I put a weary hand on the massive object and pulled along with the other fifteen teenagers. It took us a while, but we managed to thrust the depleted article into the depths of the dumpster. Upward Bound, Arizona State University’s TRIO program, took us members to regain humanity by helping to cleanse a downtown Phoenix neighborhood of the filth and debris that overtook it several years back.

When I had arrived there, I inhaled the cold air of the bitter winter along with the dirt that the alleyways oozed. I regarded the dilapidated houses behind the nostalgic pavements that screeched words of the occupants’ pasts. I could not believe that coming from a country that was once in those conditions that I would be fortunate enough to end up in a well sterile place.

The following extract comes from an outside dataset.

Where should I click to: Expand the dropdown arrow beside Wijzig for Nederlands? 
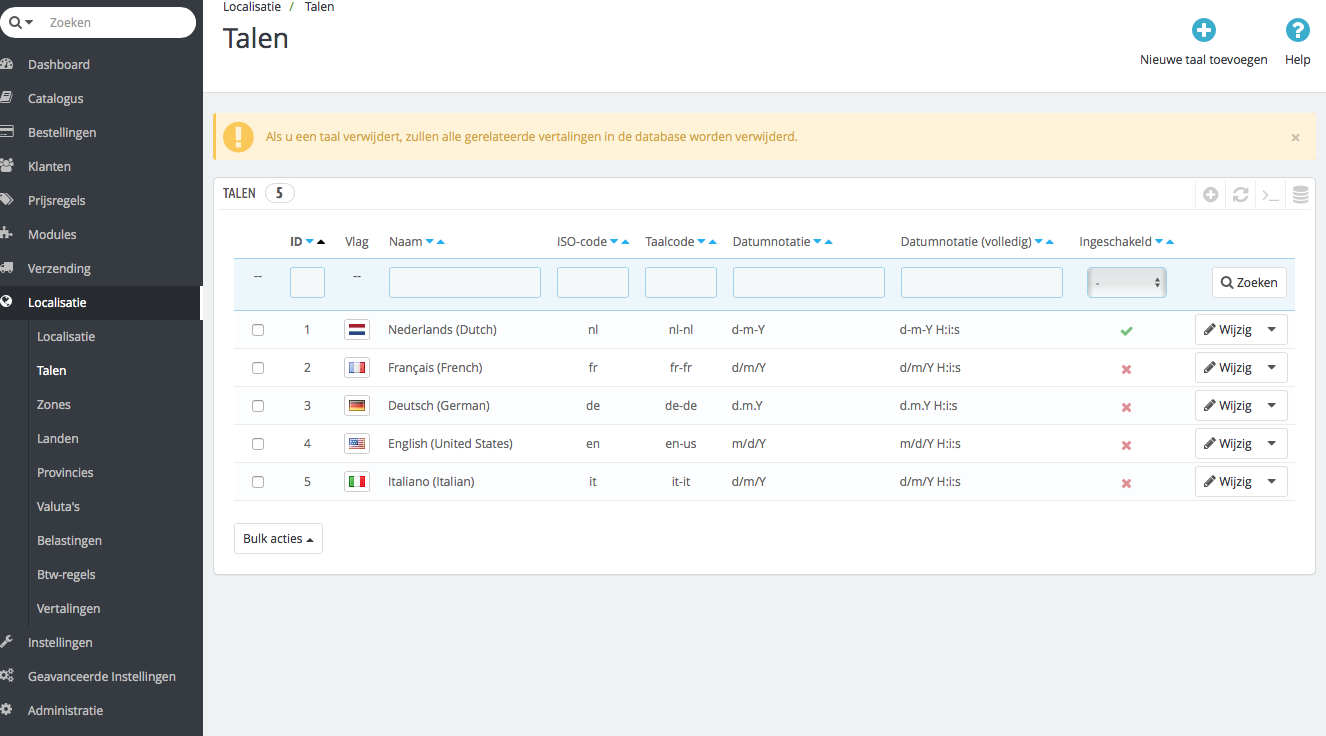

The houses were enervated and some were even decapitated. We fixed broken cracks in walls, and we splashed irking grey paint over the once artistically sentimental wording of the past along with picking up litter. And I did not object. I knew that the tenants living in this neighborhood needed help because they did not have the strength or will power to commit to such difficult tasks due to the fact that most families relied on hard working parents who barely had time to eat yet alone clean up their community.

While I was cleaning out the alley, I thought about Bosnia – my home. I thought about how the tragic war ruined the once vivacious country that was Yugoslavia. I thought about the memories made and the laughter that spilled like city lights over our home. And I grew woeful. I missed the now foreign country, and I came to the realization that these people were immigrants too. Sure, they might not have been refugees in the sense that they left a home country looking for salvation. But they were immigrants nonetheless. They were immigrants that those nostalgic sidewalks seeped of.

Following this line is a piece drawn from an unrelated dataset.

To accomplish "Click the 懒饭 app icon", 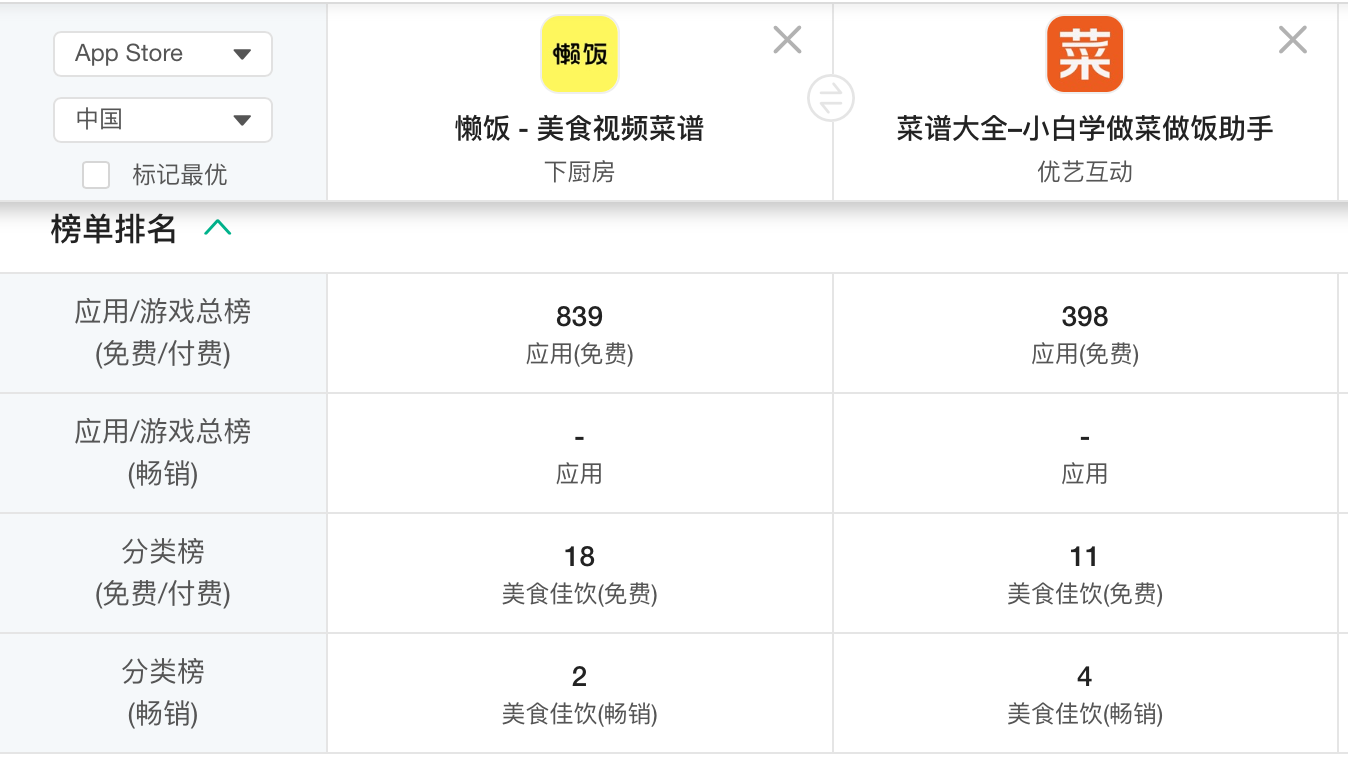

I clenched my now sweaty palm into a hard rock fist thinking that although we had cleaned up the neighborhood and restored their lives somehow that these people would never be truly content because they are not in their state of home. It might have been clean at that moment, but two weeks later the debris and the stench were sure to reappear like moths to a flame. And we are all aware of the danger flames convey.

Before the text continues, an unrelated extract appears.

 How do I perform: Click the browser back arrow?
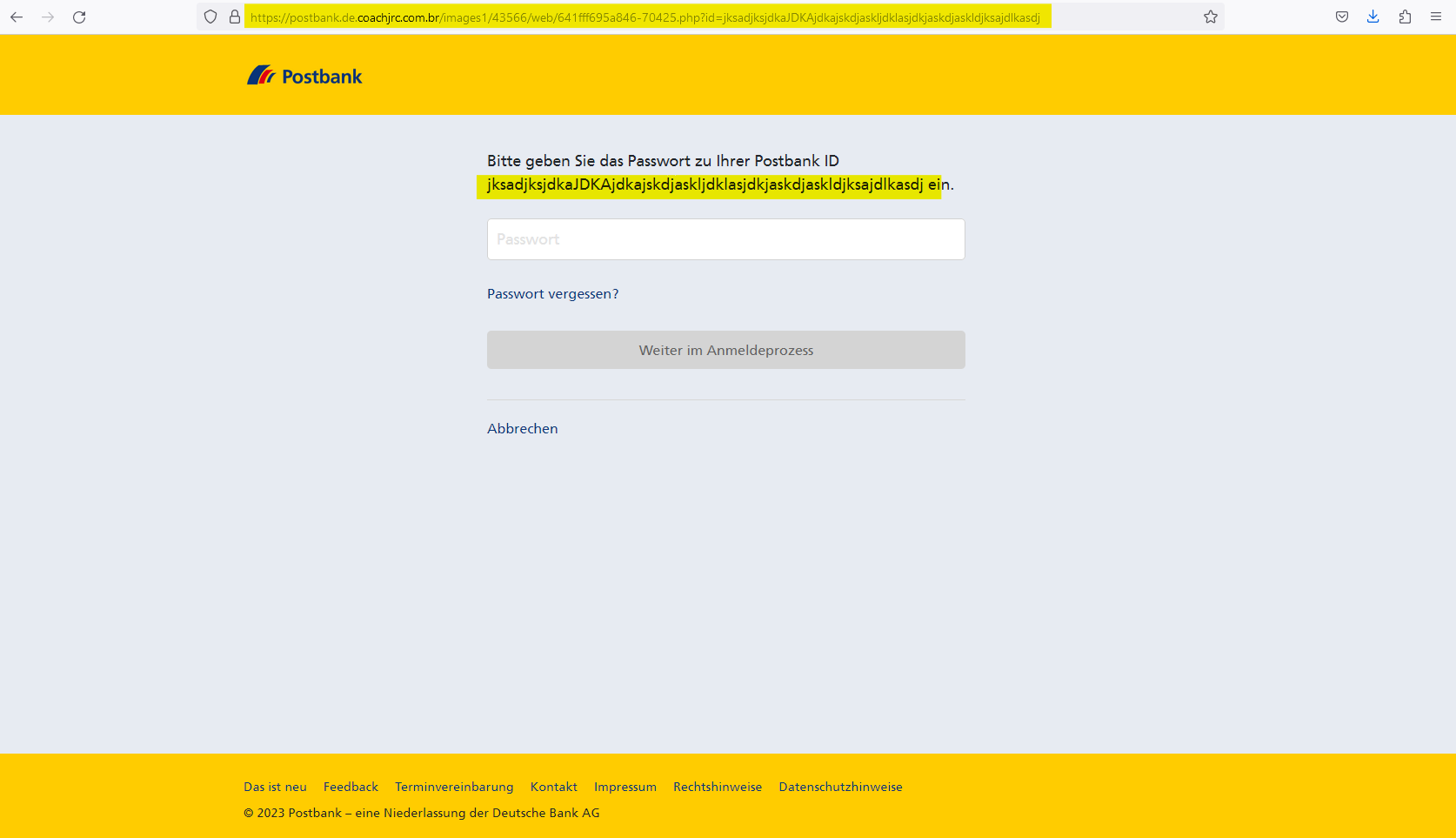pyautogui.click(x=17, y=17)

As I descended into my car, I could not help but foreshadow the lives of the sidewalk people. I could not help but imagine what their children will end up becoming, or how they will find happiness in the darkest times like my family tried to during the war. But I sighed and exhaled to myself a fatigued “okay, I am ready to go home.”

The broad spectrum that my mind opened up to that one breezy day in December will never be ignored. We are all the same, and we all have homes inside of us that we would kill to run back to.